Stored data:
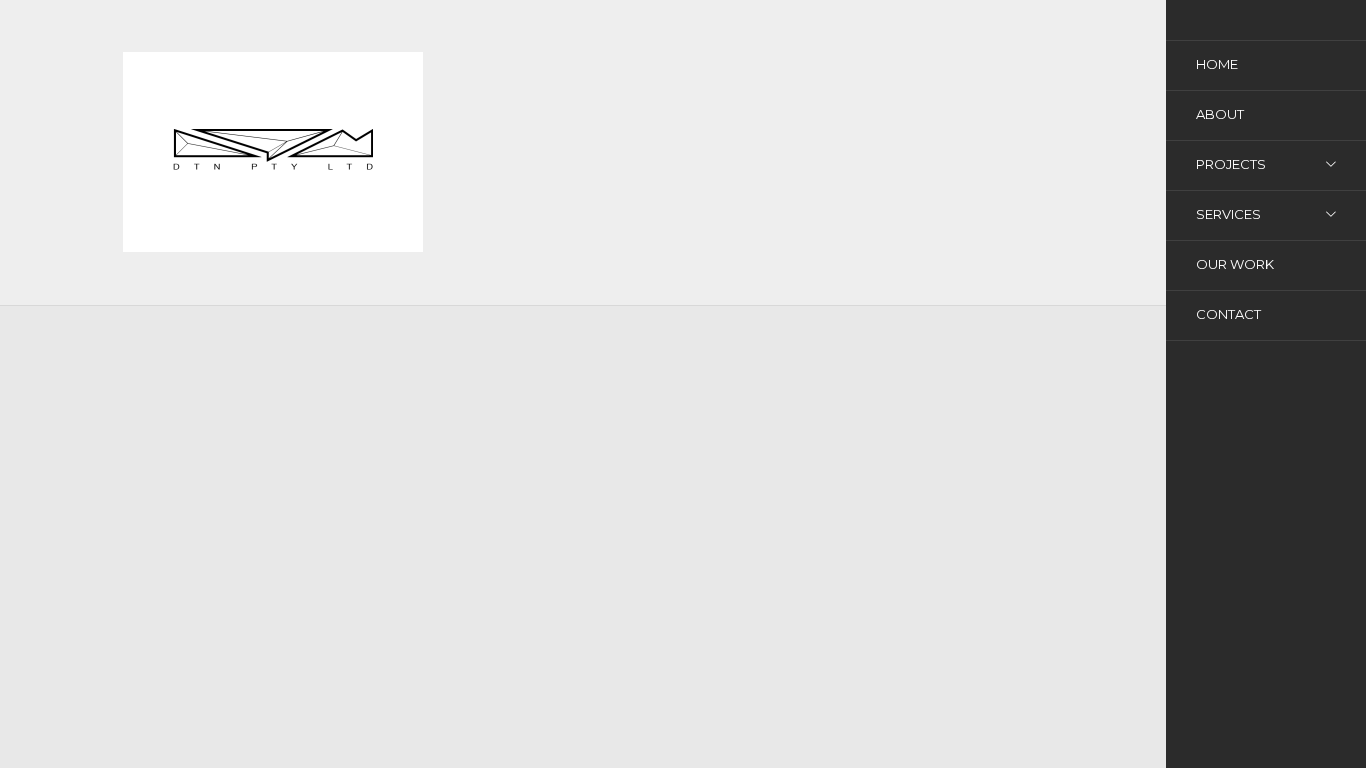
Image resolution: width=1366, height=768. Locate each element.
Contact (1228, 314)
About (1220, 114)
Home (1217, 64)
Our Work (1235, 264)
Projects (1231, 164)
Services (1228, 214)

---

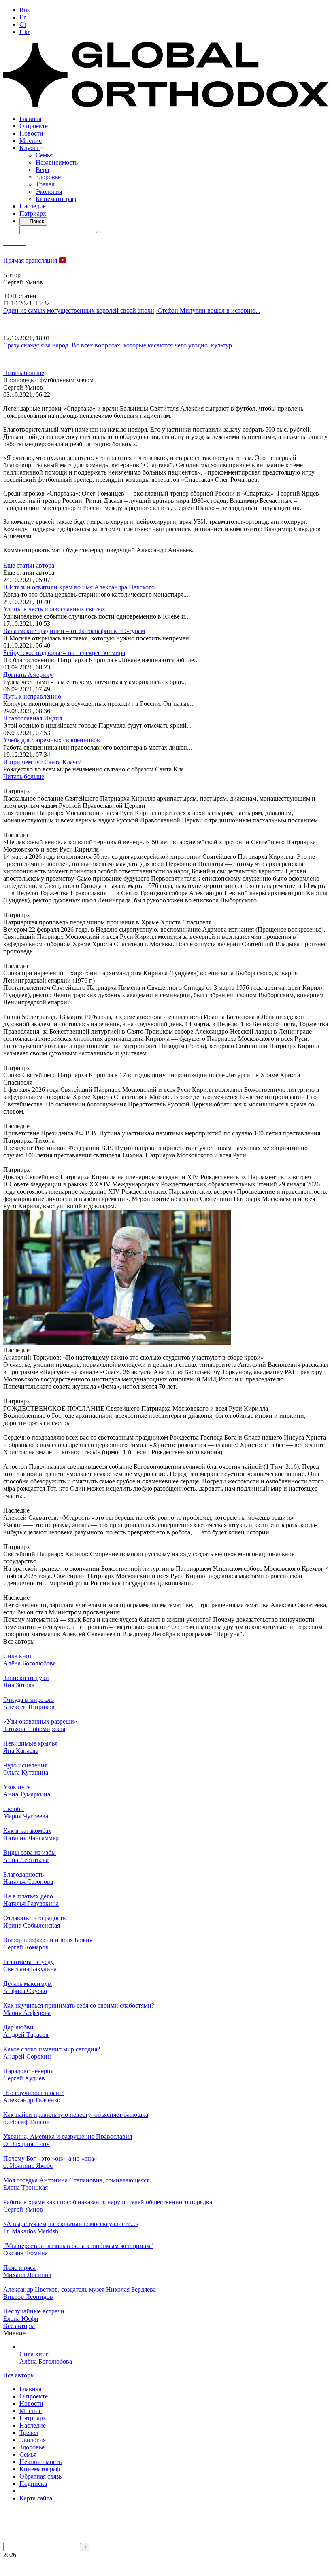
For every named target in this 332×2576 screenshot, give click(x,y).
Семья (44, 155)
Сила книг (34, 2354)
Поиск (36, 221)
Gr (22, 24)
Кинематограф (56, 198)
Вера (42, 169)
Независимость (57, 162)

WORK ORDER:
Quote the data above from the line containing "Image resolution: width=1366, height=768." to the line containing "Services (1228, 214)", inclusive, and stop.

RESPONSE FOR THIS EXERCISE:
Image resolution: width=1366, height=768. Locate each element.
Contact (1228, 314)
About (1220, 114)
Home (1217, 64)
Our Work (1235, 264)
Projects (1231, 164)
Services (1228, 214)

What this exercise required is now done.